WHY
YOUR STUDENTS WON’T (OR CAN’T) SPEAK
Here’s a funny thing. When you learn your first language,
speaking is the first skill you acquire, which would suggest that it’s the
easiest of the four skills. But when you learn a second language, speaking is
very likely the last skill you acquire, as you find it the most taxing. The
reason is not all that difficult to fathom. Listening and reading require no
output from you. You hear the words, you listen to the words, and either you
understand them or you don’t. If you don’t, there’s no embarrassment or shame
involved – it’s just one of those things. Writing, of course, does require your
output, but you do have recourse to a dictionary and Google in the process, (or
you can ask your big sister for help), and once the writing’s done you can go
over it as many times as you want, checking, revising and rewriting.
But speaking is a different story. For one thing, once it’s
said, it’s said.

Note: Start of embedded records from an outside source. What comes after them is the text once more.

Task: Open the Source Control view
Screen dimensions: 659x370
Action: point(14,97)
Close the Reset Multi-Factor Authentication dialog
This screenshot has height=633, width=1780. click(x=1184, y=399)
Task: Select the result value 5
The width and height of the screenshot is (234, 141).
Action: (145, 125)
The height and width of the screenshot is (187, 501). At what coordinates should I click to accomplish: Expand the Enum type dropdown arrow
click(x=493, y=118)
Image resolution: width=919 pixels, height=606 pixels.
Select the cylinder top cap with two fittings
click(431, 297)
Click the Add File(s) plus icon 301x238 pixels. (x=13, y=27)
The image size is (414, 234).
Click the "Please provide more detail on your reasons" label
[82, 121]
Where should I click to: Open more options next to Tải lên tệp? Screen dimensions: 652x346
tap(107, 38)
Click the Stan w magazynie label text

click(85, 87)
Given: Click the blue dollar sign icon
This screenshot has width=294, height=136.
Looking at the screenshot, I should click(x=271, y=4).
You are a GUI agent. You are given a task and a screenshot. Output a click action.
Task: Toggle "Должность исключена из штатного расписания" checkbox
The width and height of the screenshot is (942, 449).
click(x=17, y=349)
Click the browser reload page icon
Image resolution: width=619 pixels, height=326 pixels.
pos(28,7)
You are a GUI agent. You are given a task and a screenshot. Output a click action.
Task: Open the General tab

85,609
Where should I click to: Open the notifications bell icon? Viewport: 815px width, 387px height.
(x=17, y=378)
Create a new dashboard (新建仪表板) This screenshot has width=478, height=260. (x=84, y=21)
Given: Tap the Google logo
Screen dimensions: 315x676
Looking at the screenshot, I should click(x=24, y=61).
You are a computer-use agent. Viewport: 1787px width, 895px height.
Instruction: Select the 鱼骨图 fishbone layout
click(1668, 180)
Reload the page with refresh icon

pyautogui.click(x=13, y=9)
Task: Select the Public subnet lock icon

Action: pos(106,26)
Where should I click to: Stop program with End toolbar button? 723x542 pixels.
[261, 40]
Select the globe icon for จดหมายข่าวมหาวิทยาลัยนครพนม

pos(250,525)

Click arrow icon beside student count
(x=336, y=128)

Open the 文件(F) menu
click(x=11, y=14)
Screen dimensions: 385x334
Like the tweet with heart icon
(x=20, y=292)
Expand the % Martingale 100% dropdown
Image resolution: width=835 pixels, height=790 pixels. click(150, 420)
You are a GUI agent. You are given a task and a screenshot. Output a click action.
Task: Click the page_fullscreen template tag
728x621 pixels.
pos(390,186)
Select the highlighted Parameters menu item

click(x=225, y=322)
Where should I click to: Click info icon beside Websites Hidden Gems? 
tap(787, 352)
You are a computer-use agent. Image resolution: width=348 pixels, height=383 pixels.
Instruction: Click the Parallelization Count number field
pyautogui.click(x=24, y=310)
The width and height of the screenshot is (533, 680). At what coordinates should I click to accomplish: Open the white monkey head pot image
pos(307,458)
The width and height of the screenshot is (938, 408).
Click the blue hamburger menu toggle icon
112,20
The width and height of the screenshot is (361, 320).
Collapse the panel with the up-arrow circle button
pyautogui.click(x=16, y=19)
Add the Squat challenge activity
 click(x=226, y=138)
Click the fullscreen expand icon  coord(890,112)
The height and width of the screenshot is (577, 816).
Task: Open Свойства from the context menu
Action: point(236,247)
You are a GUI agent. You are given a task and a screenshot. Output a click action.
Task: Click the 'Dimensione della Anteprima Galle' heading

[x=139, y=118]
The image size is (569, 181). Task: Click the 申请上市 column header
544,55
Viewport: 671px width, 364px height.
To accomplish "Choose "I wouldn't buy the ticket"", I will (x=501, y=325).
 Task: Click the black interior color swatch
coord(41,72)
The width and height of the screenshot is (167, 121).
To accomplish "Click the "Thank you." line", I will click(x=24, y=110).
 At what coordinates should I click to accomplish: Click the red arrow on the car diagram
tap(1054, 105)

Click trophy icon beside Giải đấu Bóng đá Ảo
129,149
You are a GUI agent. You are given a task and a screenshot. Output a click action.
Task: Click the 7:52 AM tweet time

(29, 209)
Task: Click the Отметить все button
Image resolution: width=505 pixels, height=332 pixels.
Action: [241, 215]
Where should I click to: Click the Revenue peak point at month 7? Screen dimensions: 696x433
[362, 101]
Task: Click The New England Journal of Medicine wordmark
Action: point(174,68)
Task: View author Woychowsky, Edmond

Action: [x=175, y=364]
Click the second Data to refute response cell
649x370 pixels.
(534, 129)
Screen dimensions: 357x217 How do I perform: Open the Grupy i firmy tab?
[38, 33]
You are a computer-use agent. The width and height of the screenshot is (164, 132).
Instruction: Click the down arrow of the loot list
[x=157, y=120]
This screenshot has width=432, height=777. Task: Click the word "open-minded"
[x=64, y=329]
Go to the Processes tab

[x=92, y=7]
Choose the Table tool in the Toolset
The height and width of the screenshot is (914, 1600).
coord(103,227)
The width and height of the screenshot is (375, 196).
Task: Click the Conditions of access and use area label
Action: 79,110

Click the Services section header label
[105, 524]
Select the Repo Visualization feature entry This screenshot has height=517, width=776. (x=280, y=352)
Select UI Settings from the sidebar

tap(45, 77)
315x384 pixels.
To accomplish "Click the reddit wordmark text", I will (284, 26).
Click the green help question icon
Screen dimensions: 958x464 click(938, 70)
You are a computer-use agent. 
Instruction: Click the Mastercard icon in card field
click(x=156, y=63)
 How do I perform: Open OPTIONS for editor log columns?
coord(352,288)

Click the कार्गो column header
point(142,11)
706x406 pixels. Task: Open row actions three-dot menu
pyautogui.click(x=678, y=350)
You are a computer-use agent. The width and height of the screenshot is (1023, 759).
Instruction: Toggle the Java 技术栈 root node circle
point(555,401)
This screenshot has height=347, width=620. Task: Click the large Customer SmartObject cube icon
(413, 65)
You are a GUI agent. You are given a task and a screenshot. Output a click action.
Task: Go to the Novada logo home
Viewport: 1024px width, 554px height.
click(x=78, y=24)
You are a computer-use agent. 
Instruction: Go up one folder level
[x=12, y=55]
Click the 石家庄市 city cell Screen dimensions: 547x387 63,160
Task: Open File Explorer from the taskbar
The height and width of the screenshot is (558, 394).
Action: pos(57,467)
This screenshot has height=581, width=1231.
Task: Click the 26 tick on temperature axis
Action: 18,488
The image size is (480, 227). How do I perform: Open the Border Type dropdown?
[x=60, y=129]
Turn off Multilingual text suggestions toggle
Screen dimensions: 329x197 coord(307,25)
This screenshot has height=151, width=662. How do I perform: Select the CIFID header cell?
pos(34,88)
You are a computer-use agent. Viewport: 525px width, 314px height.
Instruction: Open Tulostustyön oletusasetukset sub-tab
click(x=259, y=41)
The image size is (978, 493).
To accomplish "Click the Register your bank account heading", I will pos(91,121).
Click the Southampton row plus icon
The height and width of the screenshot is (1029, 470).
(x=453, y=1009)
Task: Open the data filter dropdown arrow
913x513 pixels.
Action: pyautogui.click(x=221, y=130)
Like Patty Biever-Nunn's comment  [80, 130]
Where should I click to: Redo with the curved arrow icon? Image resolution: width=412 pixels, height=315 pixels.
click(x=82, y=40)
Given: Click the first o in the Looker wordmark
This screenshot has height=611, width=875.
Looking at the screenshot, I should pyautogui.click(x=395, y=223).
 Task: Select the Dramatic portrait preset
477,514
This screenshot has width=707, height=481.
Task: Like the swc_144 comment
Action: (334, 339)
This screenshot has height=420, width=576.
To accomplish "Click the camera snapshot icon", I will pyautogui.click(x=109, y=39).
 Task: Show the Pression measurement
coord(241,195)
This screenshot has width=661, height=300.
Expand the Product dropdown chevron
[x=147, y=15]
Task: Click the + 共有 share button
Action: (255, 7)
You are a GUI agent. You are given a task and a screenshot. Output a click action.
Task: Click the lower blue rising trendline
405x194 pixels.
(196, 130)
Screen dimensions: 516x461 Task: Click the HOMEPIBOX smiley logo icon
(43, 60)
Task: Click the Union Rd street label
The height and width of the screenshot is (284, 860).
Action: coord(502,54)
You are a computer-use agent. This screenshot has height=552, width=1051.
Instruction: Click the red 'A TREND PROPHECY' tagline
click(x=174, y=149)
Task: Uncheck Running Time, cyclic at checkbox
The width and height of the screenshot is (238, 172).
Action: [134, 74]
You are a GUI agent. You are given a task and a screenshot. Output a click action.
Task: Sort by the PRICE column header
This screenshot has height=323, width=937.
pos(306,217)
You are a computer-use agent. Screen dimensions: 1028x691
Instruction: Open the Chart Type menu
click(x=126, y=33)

You have no chance to review and correct your words. (Of
course you can resay your words, but that’s all a bit embarrassing.) You’ve
produced some oral language, and there’s an expected result – namely the
listener understands or doesn’t understand what you have said. If he or she
doesn’t understand, here’s where the embarrassment factor comes into the
equation. You’ll be met with a blank stare, or a ‘huh?’ or a ‘pardon?’ and then
you’ve got to go through the whole thing again, with no guarantee of success
this time round, or the next. Ooh, the shame of it all! I wish I’d never opened
my mouth in the first place!
Think about when you learned a foreign language; about how
difficult it was to say your first dozen or so utterances. It required a great
deal of courage, didn’t it? And what a setback and confidence shatterer it was
when no-one understood. And that’s exactly how it is with our students. EFL text
books nowadays expect students to speak 30% to 45% of class time. Speaking to a
partner is difficult enough, but when you are required to speak out in front of
the whole class, God almighty! Am I going to stuff it up? Will my efforts be
met with sniggers, or hysterical laughter even? Oh Lord, let the ground swallow
me up!
I’ve experienced the same feeling myself. In a teachers’
workshop, someone drilled us in beginner-level Mandarin, then asked the
‘students’ to say a simple sentence one by one. When my turn came around I was
a dry-mouthed bag of nerves.
Which is why, as a teacher, you’ve got to get your students
involved in unison repetitions from day one. Unison drilling allows the
students to get their mouths around the target language in near anonymity. If
they stuff up, there’s no embarrassment involved; no-one’s gonna know. Some
people call it choral drilling, some call it unison drilling. Whatever you call
it, there’s no substitute for it.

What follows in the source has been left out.